Thursday, 1 October 2009

The Brooke Shields photo debate: Is it pornography or just shite art?

It's the question that has got the art world buzzing and furiously musing over glasses of Viognier and nibbles. Does the photo of a naked ten-year old Brooke Shields constitue pornography or is it simply a piece of hack sensationalism that is frequently passed for art by braindead divs? The Chum Bucket asks for both sides of the debate with the columnist from The Daily You're Not From Around Here Are You? Carole Bismuth and artist and freelance crackwhore Dashiell Getarealjob taking up the challenge.

String the photo up says Carole Bismuth

First of all, I'll admit that it takes little to get me outraged. Every time I wake up and open the curtains, I am so appalled by what I see in the world that I spew invective at anyone I see. I then ask my maid, Zevitsa, to type up what I have screamed at her and formulate it into some sort of column.

However, when I heard someone gossiping about what they had read about the reports of this controversy, my hackles were raised to such a degree that Zevitsa could not understand what I was saying and I had to be sedated. This isn't art at all. Constable, that's art. A picture of a village green in the 18th century, now that is saying something. It says things are so nice, why ask questions?

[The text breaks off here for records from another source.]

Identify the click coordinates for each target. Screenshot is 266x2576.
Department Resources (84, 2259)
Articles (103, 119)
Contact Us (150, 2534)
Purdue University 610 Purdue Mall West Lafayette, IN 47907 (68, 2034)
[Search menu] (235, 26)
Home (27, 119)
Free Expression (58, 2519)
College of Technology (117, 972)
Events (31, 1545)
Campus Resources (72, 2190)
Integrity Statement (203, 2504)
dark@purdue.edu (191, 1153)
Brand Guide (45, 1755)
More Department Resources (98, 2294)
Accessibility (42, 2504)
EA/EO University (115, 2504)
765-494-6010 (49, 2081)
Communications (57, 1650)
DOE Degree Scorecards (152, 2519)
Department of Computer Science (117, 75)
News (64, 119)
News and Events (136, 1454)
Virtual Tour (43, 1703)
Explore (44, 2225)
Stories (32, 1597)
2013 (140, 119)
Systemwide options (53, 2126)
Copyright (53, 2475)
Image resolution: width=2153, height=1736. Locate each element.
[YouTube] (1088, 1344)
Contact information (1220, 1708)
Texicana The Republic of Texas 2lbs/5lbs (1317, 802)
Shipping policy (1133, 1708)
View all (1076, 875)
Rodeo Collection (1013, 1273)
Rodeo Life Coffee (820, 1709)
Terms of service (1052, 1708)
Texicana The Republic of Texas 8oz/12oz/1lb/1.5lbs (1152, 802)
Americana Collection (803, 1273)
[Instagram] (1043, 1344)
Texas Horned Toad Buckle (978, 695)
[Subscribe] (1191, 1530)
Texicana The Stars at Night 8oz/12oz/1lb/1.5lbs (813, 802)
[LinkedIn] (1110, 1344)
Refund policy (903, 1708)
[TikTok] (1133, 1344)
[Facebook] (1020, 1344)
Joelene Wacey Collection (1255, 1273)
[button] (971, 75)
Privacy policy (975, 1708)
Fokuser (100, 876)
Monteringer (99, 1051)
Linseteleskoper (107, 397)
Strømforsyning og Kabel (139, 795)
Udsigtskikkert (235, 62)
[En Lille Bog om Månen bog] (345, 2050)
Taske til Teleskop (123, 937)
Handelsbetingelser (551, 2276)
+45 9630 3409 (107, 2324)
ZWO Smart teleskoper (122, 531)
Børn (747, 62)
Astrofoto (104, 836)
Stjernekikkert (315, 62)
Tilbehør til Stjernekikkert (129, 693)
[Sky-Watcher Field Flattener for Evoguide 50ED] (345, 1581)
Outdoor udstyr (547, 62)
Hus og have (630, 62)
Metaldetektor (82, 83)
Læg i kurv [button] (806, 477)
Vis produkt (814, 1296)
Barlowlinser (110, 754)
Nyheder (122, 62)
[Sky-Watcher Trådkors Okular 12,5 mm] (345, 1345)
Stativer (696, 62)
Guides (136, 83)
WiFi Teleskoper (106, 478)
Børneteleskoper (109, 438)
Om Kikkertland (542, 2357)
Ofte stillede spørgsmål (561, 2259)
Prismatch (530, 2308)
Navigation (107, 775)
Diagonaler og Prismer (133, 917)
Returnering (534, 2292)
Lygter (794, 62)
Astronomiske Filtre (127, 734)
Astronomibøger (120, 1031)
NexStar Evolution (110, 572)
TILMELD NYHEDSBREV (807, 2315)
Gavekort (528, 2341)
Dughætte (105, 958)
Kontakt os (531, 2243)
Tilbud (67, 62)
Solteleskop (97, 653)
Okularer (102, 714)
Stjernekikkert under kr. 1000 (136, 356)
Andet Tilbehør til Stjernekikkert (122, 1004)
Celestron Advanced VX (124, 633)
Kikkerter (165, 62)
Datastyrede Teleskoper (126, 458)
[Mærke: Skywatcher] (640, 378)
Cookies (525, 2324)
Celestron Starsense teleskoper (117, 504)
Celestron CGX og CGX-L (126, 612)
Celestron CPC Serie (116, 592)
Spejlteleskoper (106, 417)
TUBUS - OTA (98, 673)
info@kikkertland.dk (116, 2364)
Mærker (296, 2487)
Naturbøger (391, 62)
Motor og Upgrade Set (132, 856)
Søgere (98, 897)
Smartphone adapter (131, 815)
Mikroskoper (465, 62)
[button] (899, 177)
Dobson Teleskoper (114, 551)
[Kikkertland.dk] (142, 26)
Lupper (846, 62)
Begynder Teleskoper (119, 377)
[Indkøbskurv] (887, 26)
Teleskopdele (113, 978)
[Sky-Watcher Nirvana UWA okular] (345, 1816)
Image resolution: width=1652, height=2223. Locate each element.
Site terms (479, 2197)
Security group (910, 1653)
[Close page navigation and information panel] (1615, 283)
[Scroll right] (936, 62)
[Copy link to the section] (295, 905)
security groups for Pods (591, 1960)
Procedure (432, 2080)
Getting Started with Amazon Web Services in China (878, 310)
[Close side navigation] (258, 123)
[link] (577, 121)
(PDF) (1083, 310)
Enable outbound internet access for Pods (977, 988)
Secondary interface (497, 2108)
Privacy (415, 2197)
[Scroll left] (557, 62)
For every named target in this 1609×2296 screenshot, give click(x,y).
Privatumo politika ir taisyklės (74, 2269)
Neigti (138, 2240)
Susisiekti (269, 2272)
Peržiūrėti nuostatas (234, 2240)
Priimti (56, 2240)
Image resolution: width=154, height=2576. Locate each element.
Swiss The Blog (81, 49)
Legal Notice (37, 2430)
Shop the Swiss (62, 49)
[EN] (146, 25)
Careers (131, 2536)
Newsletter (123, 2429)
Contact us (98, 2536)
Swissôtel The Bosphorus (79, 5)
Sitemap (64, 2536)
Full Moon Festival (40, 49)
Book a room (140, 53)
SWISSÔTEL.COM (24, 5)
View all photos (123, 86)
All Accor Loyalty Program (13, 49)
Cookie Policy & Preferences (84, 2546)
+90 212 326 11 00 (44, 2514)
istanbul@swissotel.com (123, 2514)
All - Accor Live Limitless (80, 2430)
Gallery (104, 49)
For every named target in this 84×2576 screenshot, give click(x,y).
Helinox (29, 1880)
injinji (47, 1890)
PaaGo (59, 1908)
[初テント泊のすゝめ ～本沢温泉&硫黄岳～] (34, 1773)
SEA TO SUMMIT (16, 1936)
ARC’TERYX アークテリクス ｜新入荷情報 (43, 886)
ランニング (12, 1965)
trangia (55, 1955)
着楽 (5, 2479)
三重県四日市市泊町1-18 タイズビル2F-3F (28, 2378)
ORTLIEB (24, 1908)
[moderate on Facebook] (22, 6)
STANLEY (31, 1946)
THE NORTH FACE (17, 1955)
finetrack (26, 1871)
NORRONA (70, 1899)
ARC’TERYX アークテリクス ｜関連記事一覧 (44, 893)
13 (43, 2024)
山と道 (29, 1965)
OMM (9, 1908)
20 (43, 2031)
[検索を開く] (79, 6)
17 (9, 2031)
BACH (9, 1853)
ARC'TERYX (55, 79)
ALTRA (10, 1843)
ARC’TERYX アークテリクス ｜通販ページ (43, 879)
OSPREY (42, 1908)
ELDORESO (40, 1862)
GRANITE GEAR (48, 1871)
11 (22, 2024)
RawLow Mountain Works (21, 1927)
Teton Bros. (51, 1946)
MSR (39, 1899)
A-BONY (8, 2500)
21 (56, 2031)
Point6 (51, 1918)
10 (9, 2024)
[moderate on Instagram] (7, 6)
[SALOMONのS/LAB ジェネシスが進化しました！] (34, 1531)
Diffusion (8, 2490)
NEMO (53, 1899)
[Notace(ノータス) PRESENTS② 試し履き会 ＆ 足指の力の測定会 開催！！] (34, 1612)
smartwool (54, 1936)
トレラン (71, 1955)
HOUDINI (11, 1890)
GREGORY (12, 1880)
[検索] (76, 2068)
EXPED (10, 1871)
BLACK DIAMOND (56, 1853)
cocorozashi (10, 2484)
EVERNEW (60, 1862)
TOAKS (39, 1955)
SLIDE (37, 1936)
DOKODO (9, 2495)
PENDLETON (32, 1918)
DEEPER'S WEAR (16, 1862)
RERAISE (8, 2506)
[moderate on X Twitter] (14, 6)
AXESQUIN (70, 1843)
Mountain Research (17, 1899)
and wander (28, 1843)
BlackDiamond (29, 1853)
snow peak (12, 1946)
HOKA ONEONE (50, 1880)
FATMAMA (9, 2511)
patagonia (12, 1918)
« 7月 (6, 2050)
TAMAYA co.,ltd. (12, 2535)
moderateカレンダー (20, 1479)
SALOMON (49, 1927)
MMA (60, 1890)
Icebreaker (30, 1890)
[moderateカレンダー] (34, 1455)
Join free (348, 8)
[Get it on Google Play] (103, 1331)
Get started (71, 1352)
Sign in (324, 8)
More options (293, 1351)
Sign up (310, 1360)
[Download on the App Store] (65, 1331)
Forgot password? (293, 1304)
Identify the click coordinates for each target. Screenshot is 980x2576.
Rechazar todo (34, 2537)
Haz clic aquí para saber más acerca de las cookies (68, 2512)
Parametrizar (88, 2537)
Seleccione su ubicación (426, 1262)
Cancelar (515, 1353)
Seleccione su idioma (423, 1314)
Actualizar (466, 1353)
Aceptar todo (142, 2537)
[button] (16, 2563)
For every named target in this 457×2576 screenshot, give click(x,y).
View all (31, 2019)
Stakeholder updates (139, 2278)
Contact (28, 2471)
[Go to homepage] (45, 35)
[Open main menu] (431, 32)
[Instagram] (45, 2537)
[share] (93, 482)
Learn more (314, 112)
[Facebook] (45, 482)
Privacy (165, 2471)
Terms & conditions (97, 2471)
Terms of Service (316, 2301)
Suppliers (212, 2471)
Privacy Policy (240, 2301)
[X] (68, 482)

Today's artists have lost all sense of what they are supposed to do. Are they here to challenge people's views? Are they here to comment on society and its peculiar attitudes to children and sexuality? No. They are here to produce nice pictures that can hang on my wall so that when people come to my house, they can say "Oh, you've got such nice taste" and I can say "Yes, yes I have."

The photo must remain says Dashiell Getarealjob

What is art? Is it a painting? Is it a photo of a man playing Swingball with a potato? Is it the recreation of the Battle of Ypres using only dancing question marks? Is it an installation piece where a monkey learns to play the clarinet whilst three hundred mice are shot for treason? No, this is all borgeouis make-believe and highly silly.

The very essence of art is to feel, to experience a furious range of emotions and to question how much people are willing to pay for the corpses of three hundred mice and a woodwind-playing primate called Fizzy.

That is why I believe the photo must remain in the gallery. Because what is art if it does not question? What is art if it does not arouse in people the urge to say "That is child pornography, pure and simple and has no place in a gallery"? This is exactly the type of inciendary sensation that I will attempt to stir up with my next installation piece, Man Loitering In A Clump Of Bushes Next To A Spanish Language School. I will be that man.